When you reach the line below that has "Click the USV investor logo in Reservoir row", start returning lines exactly, and stop after the line that has "Task: Select Video option in dropdown list"; skip the pictures.
START Supplied material
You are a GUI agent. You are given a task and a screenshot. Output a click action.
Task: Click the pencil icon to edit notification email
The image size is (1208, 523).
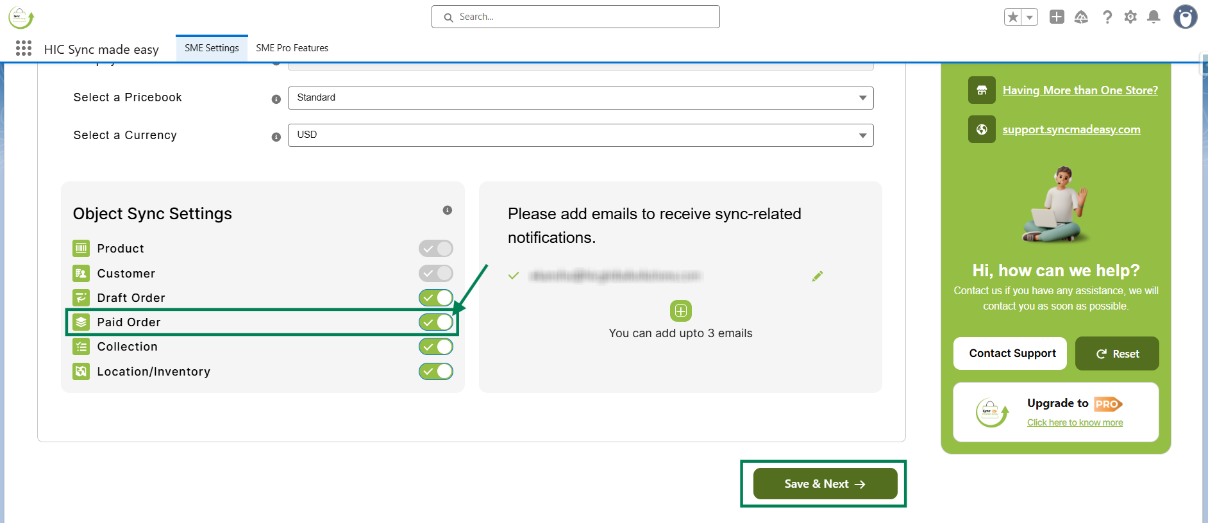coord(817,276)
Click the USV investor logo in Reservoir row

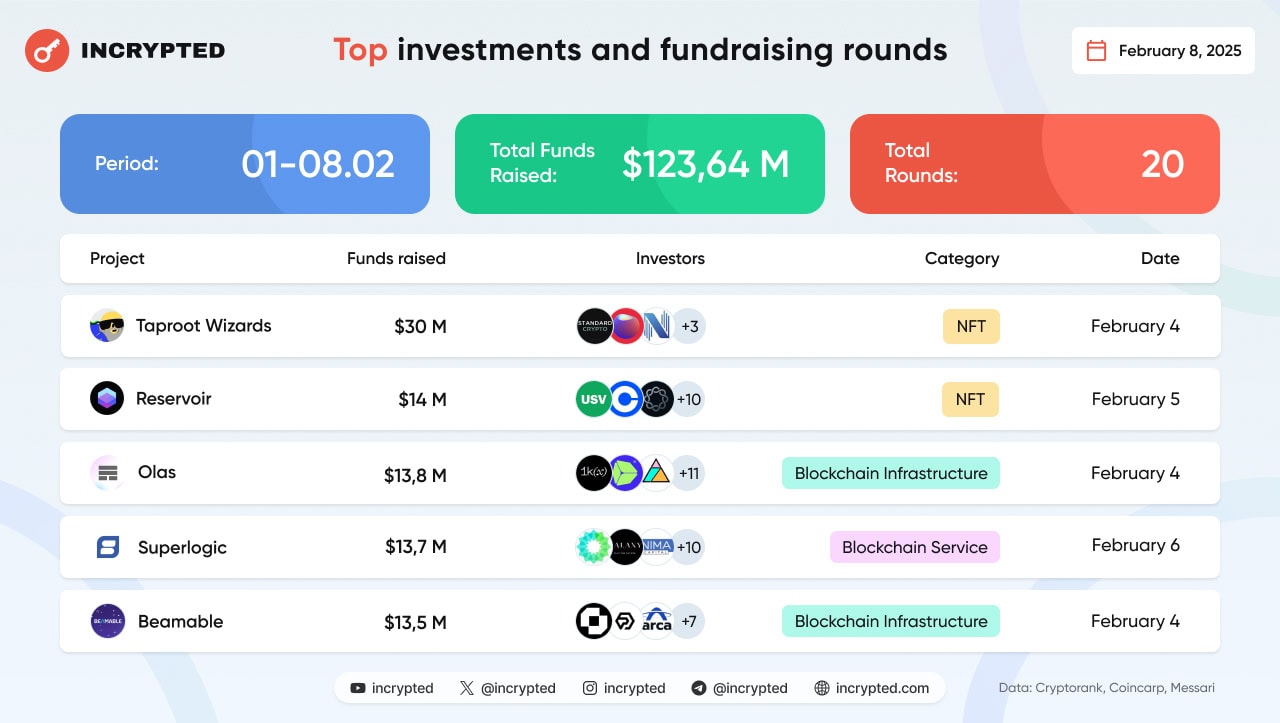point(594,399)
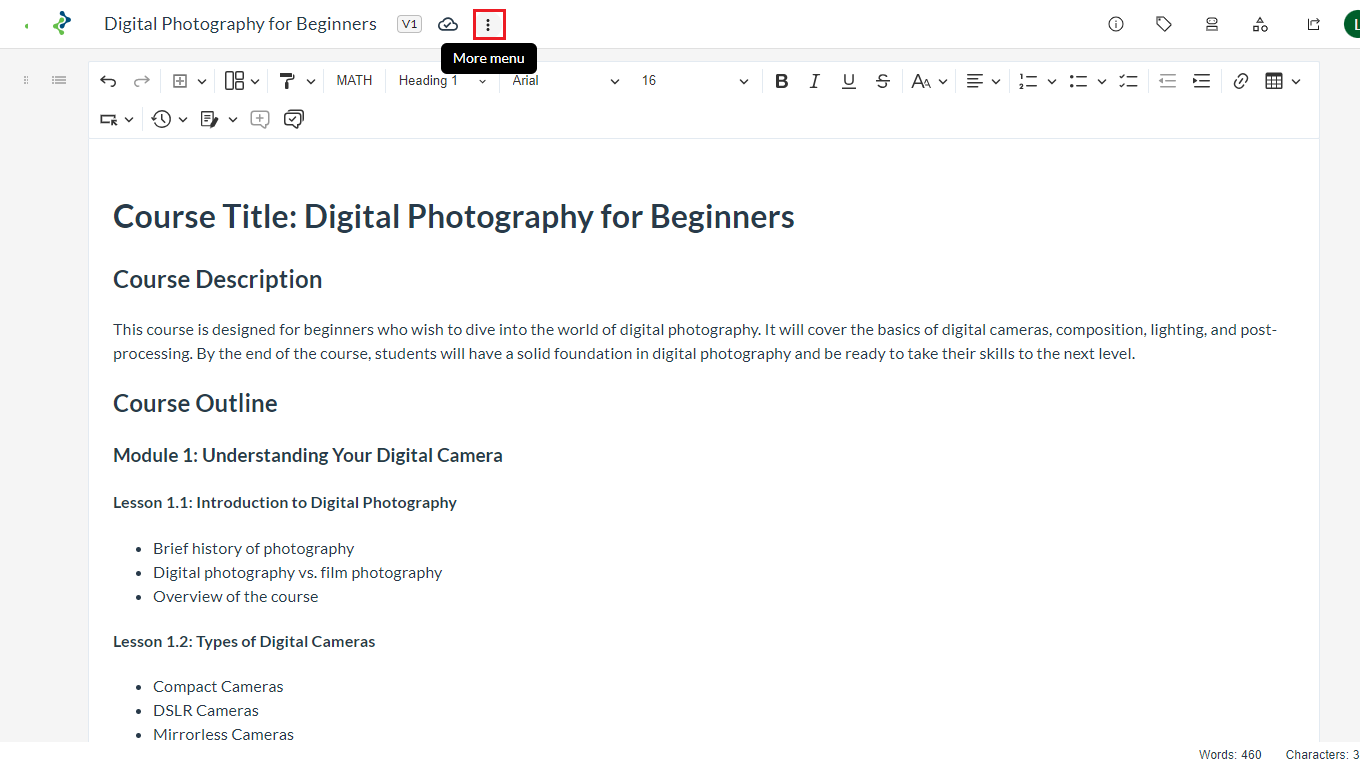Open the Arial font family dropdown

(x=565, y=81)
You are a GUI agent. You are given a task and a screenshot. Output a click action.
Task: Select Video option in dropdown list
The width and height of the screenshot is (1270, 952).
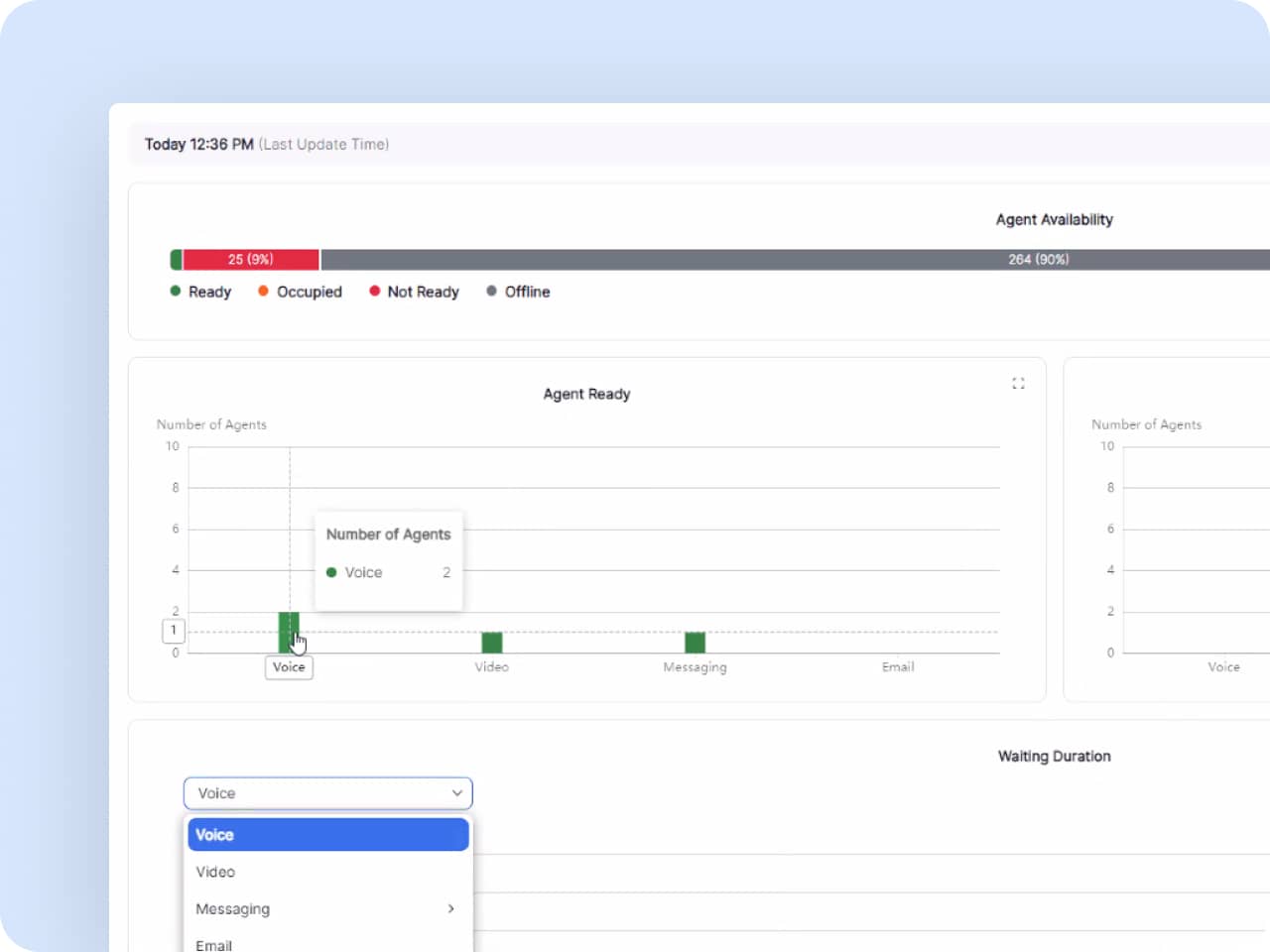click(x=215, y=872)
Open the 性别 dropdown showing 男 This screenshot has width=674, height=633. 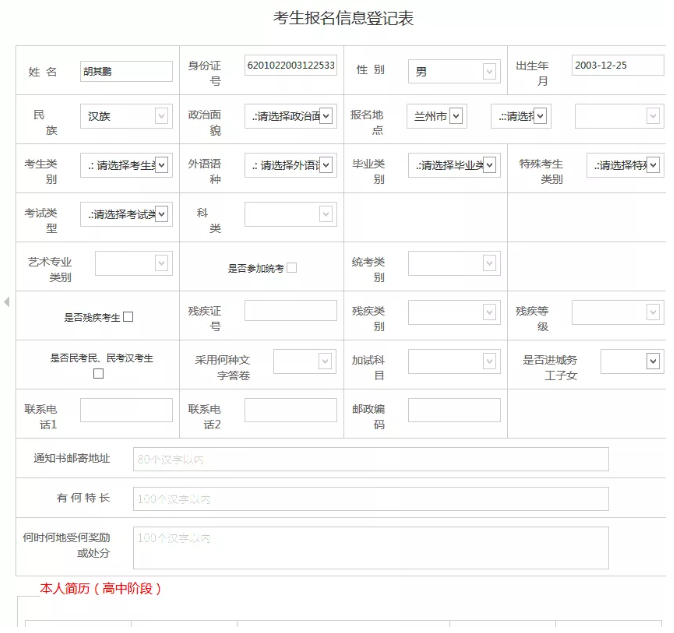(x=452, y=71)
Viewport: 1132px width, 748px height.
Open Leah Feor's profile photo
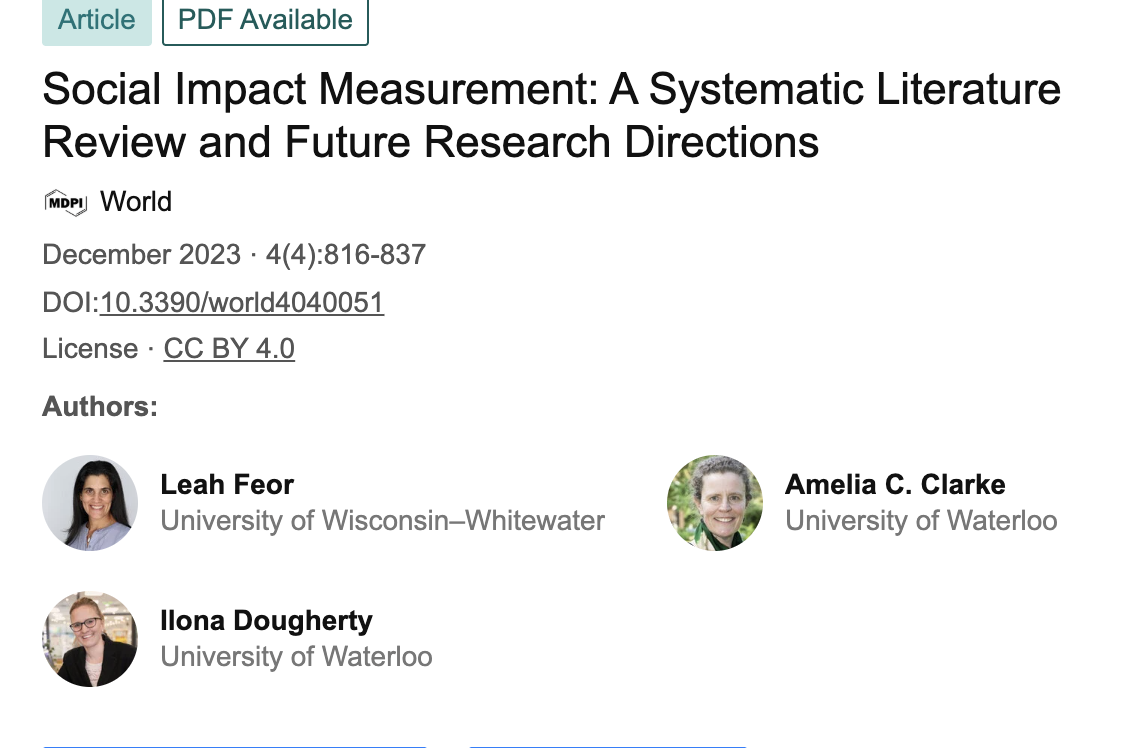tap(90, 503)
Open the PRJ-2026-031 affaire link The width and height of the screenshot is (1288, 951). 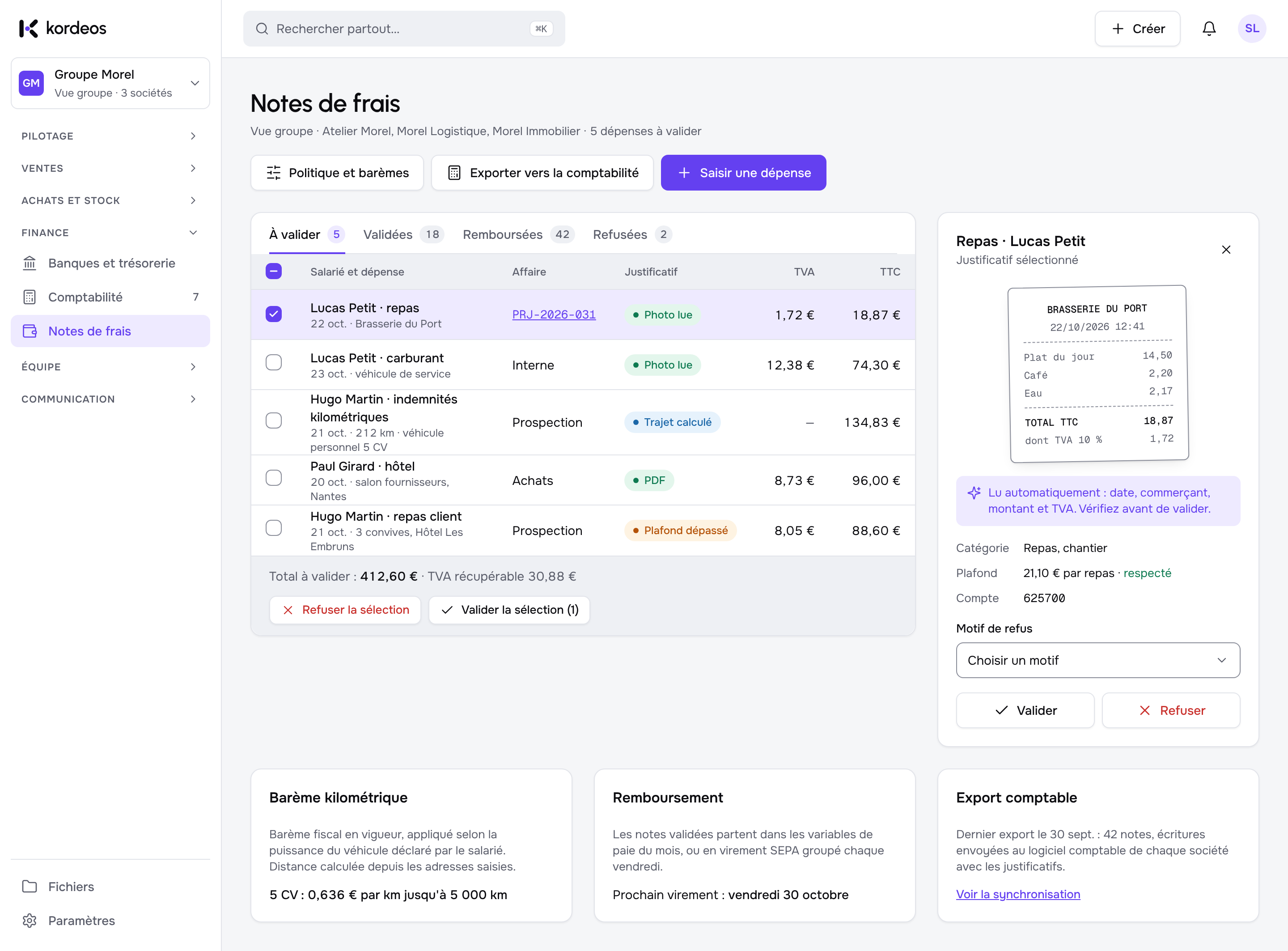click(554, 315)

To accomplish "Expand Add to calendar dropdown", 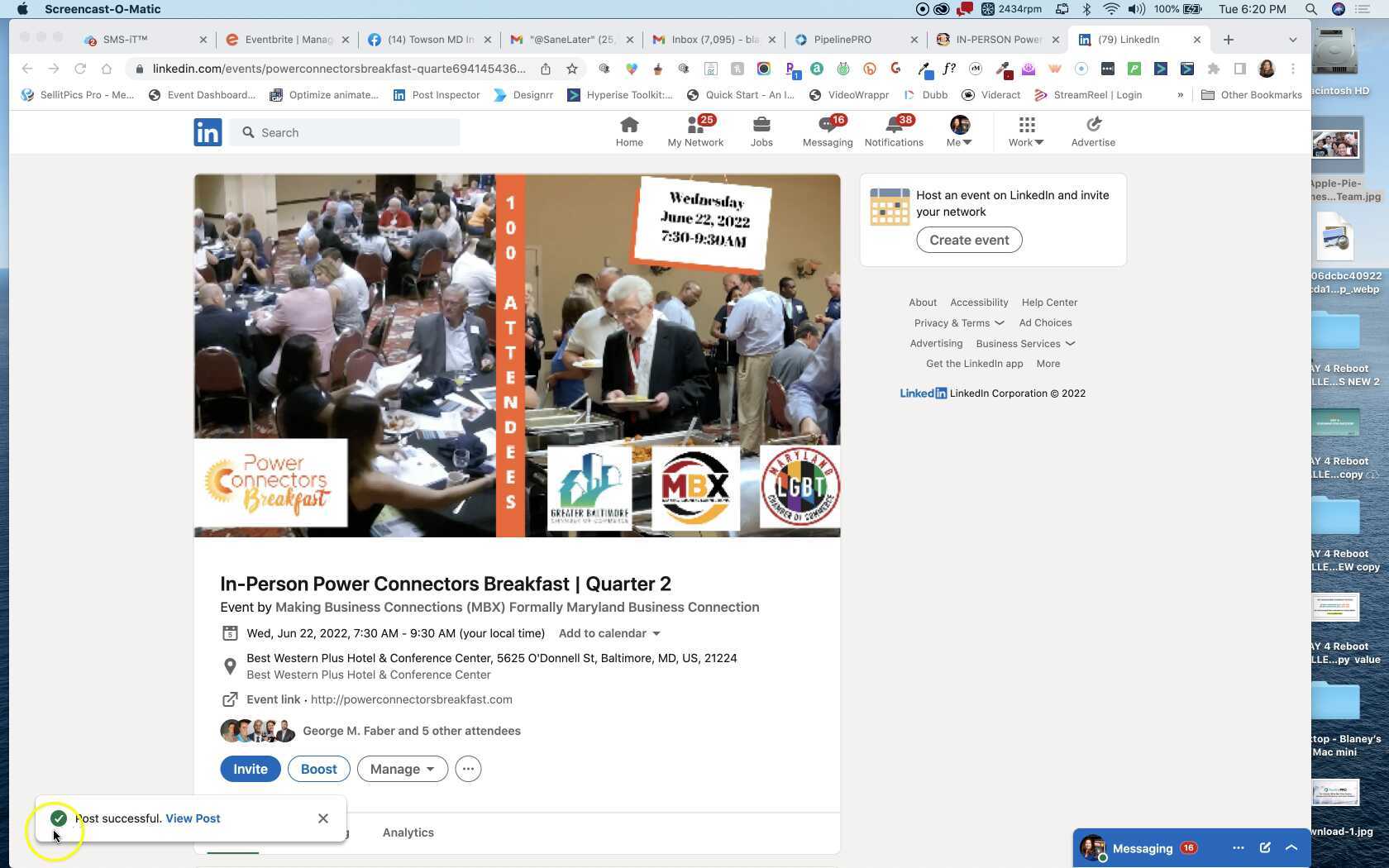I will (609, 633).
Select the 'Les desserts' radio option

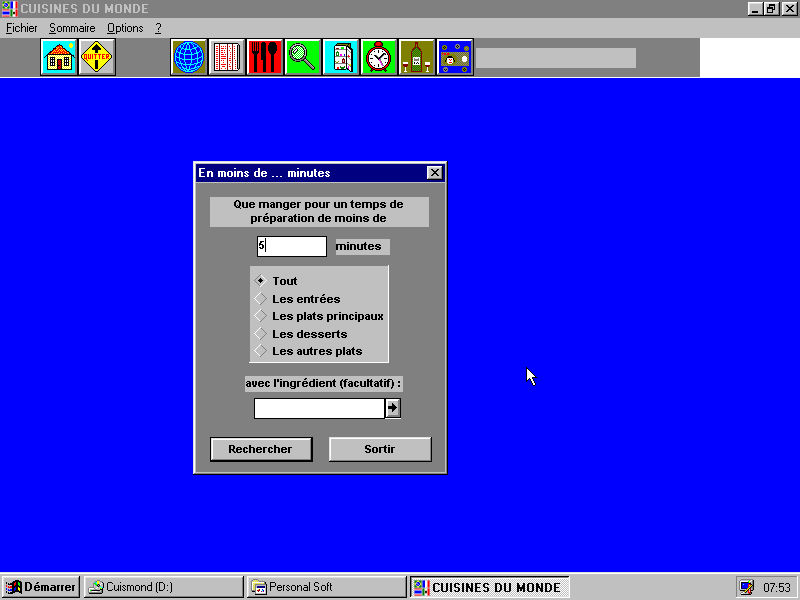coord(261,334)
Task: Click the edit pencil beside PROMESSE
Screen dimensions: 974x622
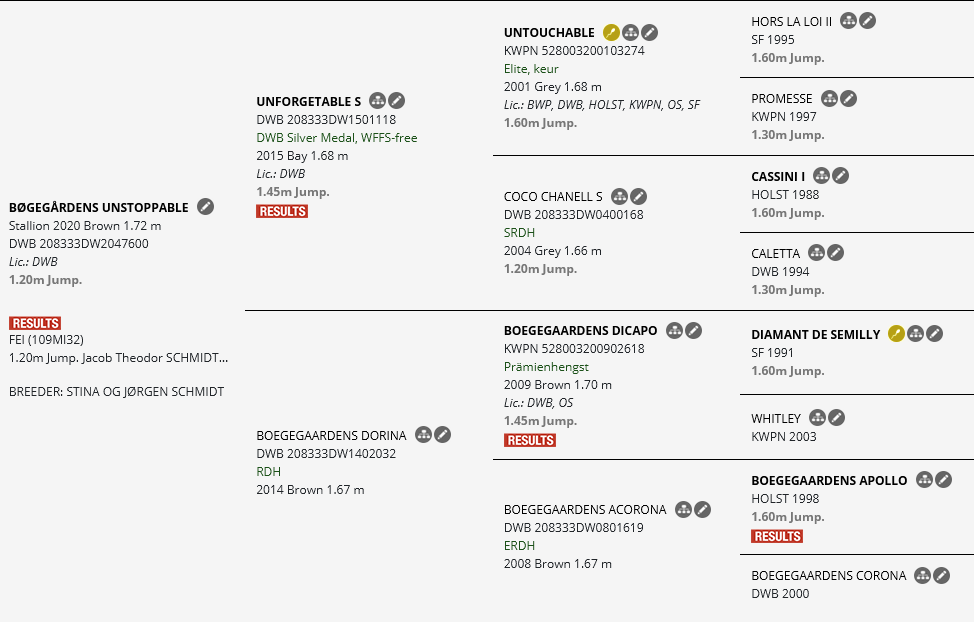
END Supplied material
◆ Output for this task:
Click the USV investor logo in Reservoir row

point(594,399)
Open the Arial font family dropdown

(x=565, y=81)
You are a GUI agent. You are given a task and a screenshot. Output a click action.
Task: Select Video option in dropdown list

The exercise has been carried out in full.